## START Extract provided
# 390kg at 94kg bodyweigt - another week closer to 425kg



## chris jenkins (Aug 14, 2004)

Bit high (lol)


----------



## Robbo90 (Mar 6, 2008)

Very impressive mate. The only down side is you make me feel really weak lol.


----------



## rodrigo (Jun 29, 2009)

keep er lit:cursing: strong as mutha fcuka you are my freind(respect) :thumbup1:


----------



## nothing2fear (Jul 7, 2007)

Awesome video! Congrats mate


----------



## chris jenkins (Aug 14, 2004)

Cheers thank you very much


----------



## MASSIVEMONSTER (May 28, 2006)

What is 425kg mate - world record?


----------



## StJocKIII (Dec 10, 2008)

Wicked strength, love those chrome plates too. Powerlifting is glamorous


----------



## Jake1436114563 (May 9, 2008)

Awesome pal!


----------



## Greyphantom (Oct 23, 2003)

good fvcking sh!t.... *hangs my head in shame*... one day I might even get to hold your squat straps...


----------



## chris jenkins (Aug 14, 2004)

420kg is the British record, I want to get 425kg. I truly believe then my les will be strong enough for me to pull over 360kg. I think the weight will come up faster off the floor, method to my crazyness 

Powerlifting is glamorous pmsl, nice post


----------



## MASSIVEMONSTER (May 28, 2006)

chris jenkins said:


> 420kg is the British record, I want to get 425kg. I truly believe then my les will be strong enough for me to pull over 360kg. I think the weight will come up faster off the floor, method to my crazyness
> 
> Powerlifting is glamorous pmsl, nice post


so total would be 425 + 360 + bench = 1000kg total?? That is seriously immense!!


----------



## SK-XO (Aug 6, 2009)

Insane strength m8. Im like 100kg bodyweight atm, and couldn't squat anywhere near that :L.


----------



## chris jenkins (Aug 14, 2004)

I have my work cut out for me and a long way to go before I get what I want on the squat. I honestly believe training without a belt and raw helps your numbers. I'm doing the same with my bench and deadlift so I'm hoping to see improvements in the worlds. 1000kg would be a nice total, what I'm concentrating on is the individual lifts themselves and getting the most out of them. I'm hoping to build stamina so that my deadlift is strong after squat heavy weight.


----------



## Rosedale6 (Jul 22, 2009)

Amazing power there mate. :rockon:


----------



## BigDom86 (Jul 27, 2008)

big squatting as usual  keep it up!


----------



## South Champ Jnr (Mar 26, 2008)

scarily awesome!


----------



## chris jenkins (Aug 14, 2004)

Thank you very much, hope for more so I can keep up with the jones's or should I say Frankls


----------



## Rossy Balboa (Nov 6, 2008)

Fooking hell,amazing mate..amazing


----------



## Themanabolic (Jun 25, 2009)

[email protected] :lol:

Seriously great squat there pal ! cant wait to see the 425kg video !!


----------



## martin brown (Dec 31, 2008)

Unlucky Chris. A valiant effort all the same.

What did Del squat?

You better get on a diet mate cos there aint no room in the 100's 

M


----------



## Harry Sacks (May 3, 2009)
## END Extract provided
[List of tasks]:
[A] Please retype the stretch of the squat thread from "## Rossy Balboa" through "425kg video !!".
[B] What weight does chris jenkins name as the British record in the squat thread?
The data after this point comes from a separate source and has no connection to the squat thread.
## START Data block
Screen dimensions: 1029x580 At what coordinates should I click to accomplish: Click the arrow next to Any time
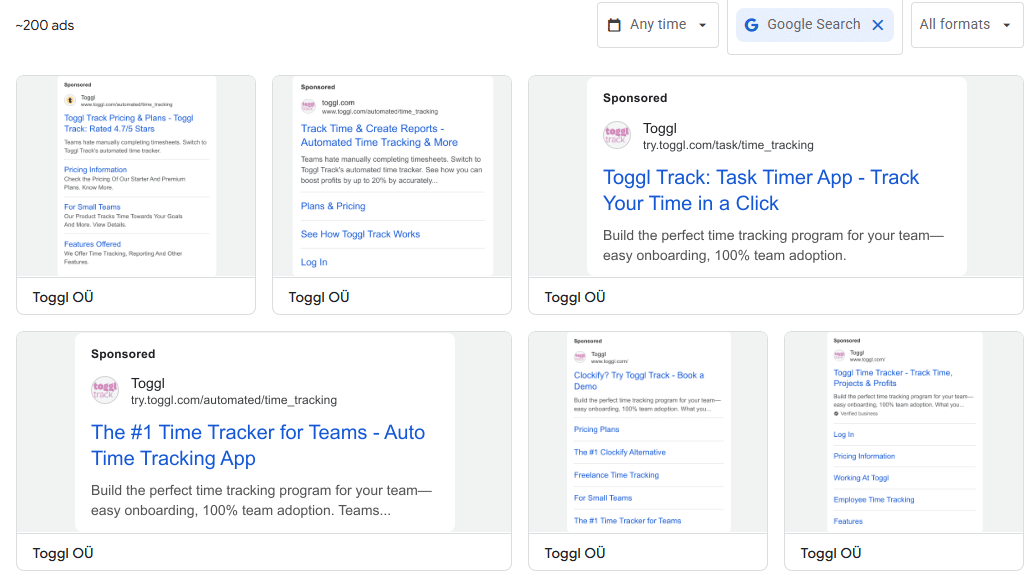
## END Data block
[Correct answers]:
[A]
## Rossy Balboa (Nov 6, 2008)

Fooking hell,amazing mate..amazing


----------



## Themanabolic (Jun 25, 2009)

[email protected] :lol:

Seriously great squat there pal ! cant wait to see the 425kg video !!

[B] 420kg